One of the most important lessons from the discussion was that trusts do not eliminate the need for wills.

“Very few people have every single asset placed into a trust,” Sumter said.

She offered an example involving life insurance. If a beneficiary dies before the policyholder and no alternate beneficiary is named, those proceeds may become part of the estate rather than the trust.

In that case, someone must have legal authority to access and manage those funds.

“If it isn’t in the trust and you still have an interest in it, it may go through the estate,” she said.

Many attorneys address this issue through a “pour-over will,” which directs any remaining assets into the trust after death.

“It’s not necessarily that people want to avoid probate,” Sumter noted. “Often they simply want to maintain privacy and keep family matters out of public view.”

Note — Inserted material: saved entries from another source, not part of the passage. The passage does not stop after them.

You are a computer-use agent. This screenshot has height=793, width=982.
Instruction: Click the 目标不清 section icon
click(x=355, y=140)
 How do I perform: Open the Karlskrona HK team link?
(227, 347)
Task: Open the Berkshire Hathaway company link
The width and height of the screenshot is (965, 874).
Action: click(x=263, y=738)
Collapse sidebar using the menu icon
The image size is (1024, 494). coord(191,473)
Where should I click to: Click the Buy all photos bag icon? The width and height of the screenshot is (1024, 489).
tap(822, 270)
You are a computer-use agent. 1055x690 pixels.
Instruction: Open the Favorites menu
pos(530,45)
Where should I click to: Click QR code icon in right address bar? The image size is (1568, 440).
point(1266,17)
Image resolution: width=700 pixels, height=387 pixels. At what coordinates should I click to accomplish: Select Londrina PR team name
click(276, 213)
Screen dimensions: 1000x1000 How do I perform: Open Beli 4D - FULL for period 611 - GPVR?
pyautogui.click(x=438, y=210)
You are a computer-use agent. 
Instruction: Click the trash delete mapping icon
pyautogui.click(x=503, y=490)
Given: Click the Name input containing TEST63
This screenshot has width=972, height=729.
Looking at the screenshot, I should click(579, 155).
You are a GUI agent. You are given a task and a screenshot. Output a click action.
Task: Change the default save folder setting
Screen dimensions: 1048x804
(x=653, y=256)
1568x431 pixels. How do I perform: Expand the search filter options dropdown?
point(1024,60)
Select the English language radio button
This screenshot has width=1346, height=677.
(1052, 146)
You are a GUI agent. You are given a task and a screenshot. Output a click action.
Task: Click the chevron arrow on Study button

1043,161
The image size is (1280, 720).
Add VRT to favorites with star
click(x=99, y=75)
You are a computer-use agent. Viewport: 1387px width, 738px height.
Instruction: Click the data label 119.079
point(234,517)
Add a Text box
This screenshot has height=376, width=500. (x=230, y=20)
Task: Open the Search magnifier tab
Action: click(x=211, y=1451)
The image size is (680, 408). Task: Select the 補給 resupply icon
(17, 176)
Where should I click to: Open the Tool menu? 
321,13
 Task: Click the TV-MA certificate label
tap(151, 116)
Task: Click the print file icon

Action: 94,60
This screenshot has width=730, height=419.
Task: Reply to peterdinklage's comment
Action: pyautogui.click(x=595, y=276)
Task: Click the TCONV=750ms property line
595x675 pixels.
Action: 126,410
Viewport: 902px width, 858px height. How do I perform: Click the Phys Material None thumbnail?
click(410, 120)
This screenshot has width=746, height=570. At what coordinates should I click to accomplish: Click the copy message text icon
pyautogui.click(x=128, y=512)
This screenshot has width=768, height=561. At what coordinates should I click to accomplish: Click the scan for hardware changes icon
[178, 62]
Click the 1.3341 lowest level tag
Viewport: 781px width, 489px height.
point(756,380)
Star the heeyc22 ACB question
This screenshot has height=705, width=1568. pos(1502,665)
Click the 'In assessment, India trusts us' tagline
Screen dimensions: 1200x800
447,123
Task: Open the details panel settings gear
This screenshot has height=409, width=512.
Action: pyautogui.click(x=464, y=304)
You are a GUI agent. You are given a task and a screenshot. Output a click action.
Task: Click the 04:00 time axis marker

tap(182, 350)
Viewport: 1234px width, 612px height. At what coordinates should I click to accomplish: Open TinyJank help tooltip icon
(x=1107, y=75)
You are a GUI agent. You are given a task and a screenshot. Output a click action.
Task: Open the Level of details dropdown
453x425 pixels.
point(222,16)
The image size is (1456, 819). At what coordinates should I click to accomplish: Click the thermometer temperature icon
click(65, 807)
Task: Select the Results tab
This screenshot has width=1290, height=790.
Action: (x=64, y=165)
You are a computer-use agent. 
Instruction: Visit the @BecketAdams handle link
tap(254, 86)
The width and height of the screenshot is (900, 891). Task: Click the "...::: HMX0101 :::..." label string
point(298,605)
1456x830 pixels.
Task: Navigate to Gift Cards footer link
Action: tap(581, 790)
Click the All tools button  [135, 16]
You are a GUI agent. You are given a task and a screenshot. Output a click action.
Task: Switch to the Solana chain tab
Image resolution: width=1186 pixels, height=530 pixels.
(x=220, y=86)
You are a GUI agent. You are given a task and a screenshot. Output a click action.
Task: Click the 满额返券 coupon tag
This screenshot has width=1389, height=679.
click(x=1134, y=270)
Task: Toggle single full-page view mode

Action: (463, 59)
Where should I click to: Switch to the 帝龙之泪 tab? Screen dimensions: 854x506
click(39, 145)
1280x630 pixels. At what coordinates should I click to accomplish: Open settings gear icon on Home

Both speakers encouraged attendees to think carefully about who they appoint to manage their affairs.

“When selecting an executor, don’t automatically choose the oldest child or oldest family member,” Sumter said.

Instead, she recommended choosing someone who is:

  • Organized and detail-oriented
  • Financially responsible
  • Willing to follow legal procedures
  • Capable of handling family dynamics
  • Respected by relatives

“You need someone who can go by the book and maintain family trust during a difficult time,” she said.

The same principles apply when selecting trustees.

As people age, Sumter suggested naming someone from a younger generation.

“If you continue living a long life, your peers may be dealing with the same health challenges you are,” she said. “Sometimes it’s better to look a generation down.”

Audience members raised questions about whether trusts can protect assets from creditors and Medicaid recovery claims.

Sumter said creditors generally pursue claims against whichever entity owns the asset, whether that is the estate or the trust.

However, certain trusts are used as part of long-term planning strategies.

Under current Medicaid recovery rules, the government may seek reimbursement from a deceased person’s estate for nursing home or in-home care expenses paid on their behalf.

“If property has been transferred to a properly structured trust at least five years before Medicaid assistance is needed, that may provide protection from estate recovery,” Sumter said.

She cautioned that these situations are highly individualized and should be discussed with an attorney.

When asked about barriers preventing more people of color from establishing wills and trusts, both speakers pointed to one recurring issue: lack of information.

“The greatest barrier is education,” Sumter said.

Many residents simply do not realize how important estate planning can be until a family member passes away.

She encouraged community members to take advantage of legal aid programs, bar association clinics and pro bono services that assist older adults with preparing estate documents.

Another common challenge involves ensuring names are consistent across legal documents.

“Your name should match exactly on everything,” she advised, noting that discrepancies can delay administration and create unnecessary complications.

Throughout the discussion, one theme remained clear: Estate planning is not only about money. It is about protecting loved ones from confusion, conflict and unnecessary hardship.

Whether through a will, a trust, or both, having a documented plan provides guidance when families need it most.

As Chinn Gary reminded attendees, resources are available before a crisis occurs. The time to ask questions is now, not after a loved one has passed.

For many families, the conversation about legacy begins with a simple document. But the impact can last for generations.